Is your server actually healthy? A practical guide.

Your server is the backbone of your business. It runs your applications, stores your data, and keeps your team productive. When it starts to fail, everything slows down or worse, stops completely.

The good news is that you do not need to be highly technical to perform a basic health check. Here is a straightforward walkthrough of the key areas you should review.


1. Check Your Server License Status

Start with your server’s licensing.

Make sure your operating system and any critical software are properly licensed and up to date. Expired or unsupported licenses can prevent updates, expose you to security risks, and even cause compliance issues.

If you are unsure, you can:

  • Check your license key or tag in system settings
  • Confirm renewal dates
  • Verify support status with your vendor or IT provider

2. Monitor Server Temperature

Heat is one of the biggest threats to server health.

Optimal temperature range:
Between 64°F and 81°F (18°C to 27°C)

*Supplied data:*
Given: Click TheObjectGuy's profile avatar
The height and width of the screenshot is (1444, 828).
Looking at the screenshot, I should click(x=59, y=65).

*Direction:* According to the server health guide, what is the optimal temperature range for a server?

*Output below:* Between 64°F and 81°F (18°C to 27°C).